L’altro guaio della ministra Santanchè: «Un’altra truffa in Ki-Group sui fondi Covid»

Parla un ex manager del gruppo: la società è stata spolpata

La ministra del Turismo Daniela Santanchè rischia il processo sulla cassa integrazione Covid a Visibilia. L’ipotesi di reato è truffa: con la premier lei ha ragionato sull’ipotesi dimissioni in caso di rinvio a giudizio. Ma all’orizzonte c’è anche un’indagine per riciclaggio sulla vendita della casa del sociologo Francesco Alberoni con un milione di euro guadagnato in un’ora. E soprattutto, potrebbe aprirsi un altro fronte. Ovvero per il prestito di Invitalia a Ki Group, ricevuto sempre durante la pandemia.

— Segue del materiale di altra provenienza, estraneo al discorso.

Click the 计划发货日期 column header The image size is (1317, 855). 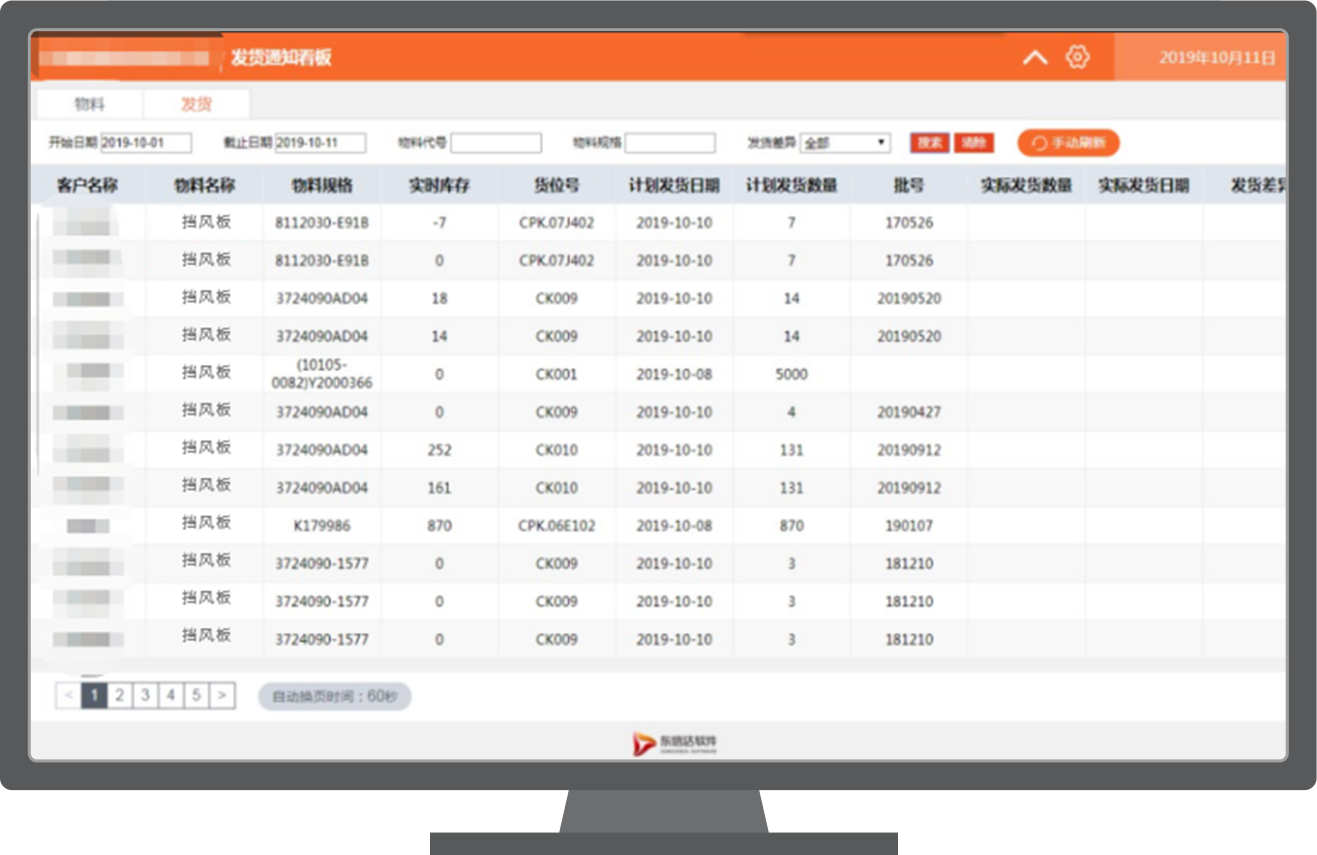click(x=673, y=186)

E del quale oggi parla l’ex manager del gruppo Stefano Banzi con Il Fatto Quotidiano. Banzi è stato agente per il Lazio della società per il biofood. La procura di Milano ha aperto un fascicolo sulla Srl che potrebbe raddoppiare l’accusa di bancarotta nei confronti della ministra di Meloni.

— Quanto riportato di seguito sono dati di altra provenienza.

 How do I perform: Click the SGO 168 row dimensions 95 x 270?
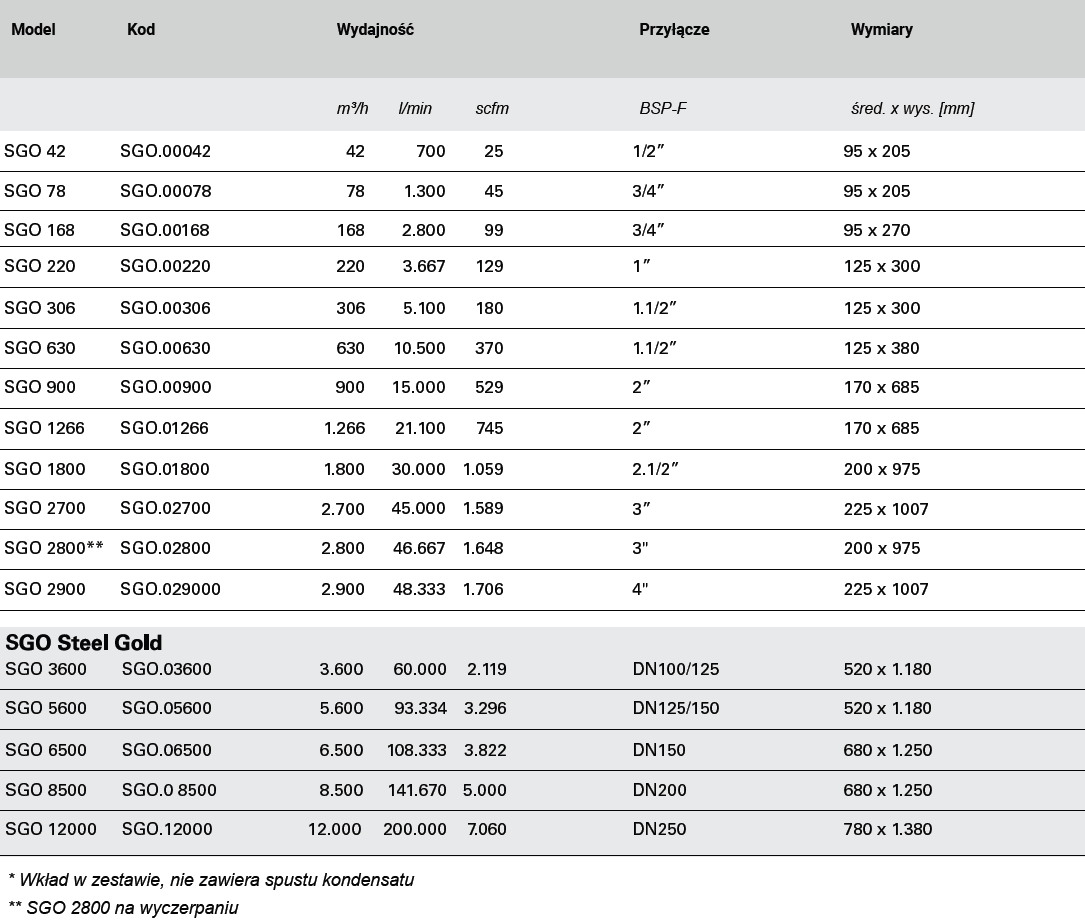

Invitalia e il fondo Patrimonio Pmi

Banzi ha fatto causa, come altri lavoratori, alla società. Mira ad avere le indennità che gli spettavano, ovvero circa 80 mila euro. Ma anche gli ultimi due anni di contributi Enasarco non versati. Da solo lui portava 2,5 milioni di fatturato alla società. Santanchè ha sostenuto di non aver mai gestito la società. L’ex manager la smentisce: «Finché ci sono stato io lei era presidente del cda e finché c’era un amministratore non presenziava direttamente alle riunioni con noi. Nelle ultime invece, al tempo del Covid, lei non solo era presente ma ci dava personalmente le direttive e ci spingeva a vendere. A noi però ci veniva da ridere: se non hai la merce perché non paghi i fornitori cosa diavolo vendi?». Poi la rivelazione: «In realtà la società aveva chiuso i rubinetti molto prima del Covid per i quali ha chiesto e ottenuto quegli aiuti pubblici».

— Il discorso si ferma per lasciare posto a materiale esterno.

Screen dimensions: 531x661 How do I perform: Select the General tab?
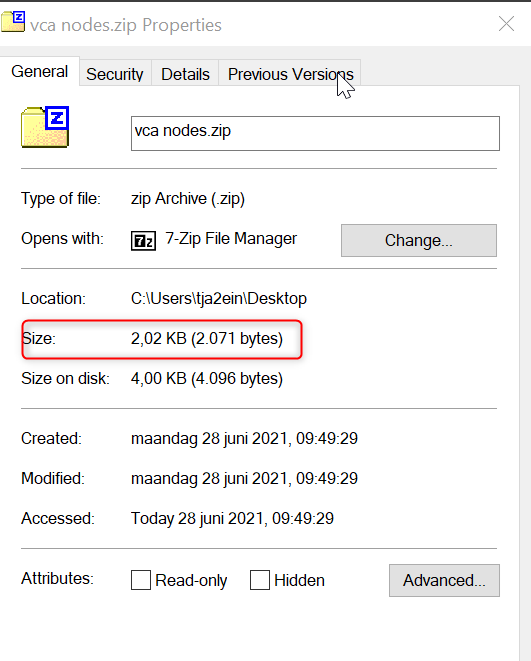pos(40,72)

Il Covid? Non c’entra nulla

Secondo Banzi la verità è che il Covid «non c’entra nulla. Lei ha chiesto aiuti ma il fatturato era calato perché non pagando i fornitori non ci mandavano la merce. A me capitava di avere ordini per 500 euro ma mandarne al cliente per 20 proprio perché in magazzino non c’era altro. La cosa ridicola è che quello sarebbe stato il momento più propizio per alzare il fatturato: pur di non fare la fila nella grande distribuzione, la gente andava a fare la spesa anche nei piccoli negozi bio dove non andava prima. Eravamo pieni di richieste, se solo avessimo avuto la merce. Ma io l’ho sentita con le mie orecchie dire che avrebbe chiesto gli aiuti pubblici perché l’azienda ne aveva bisogno. L’azienda aveva solo bisogno di una dirigenza che non la spolpasse per esigenze personali».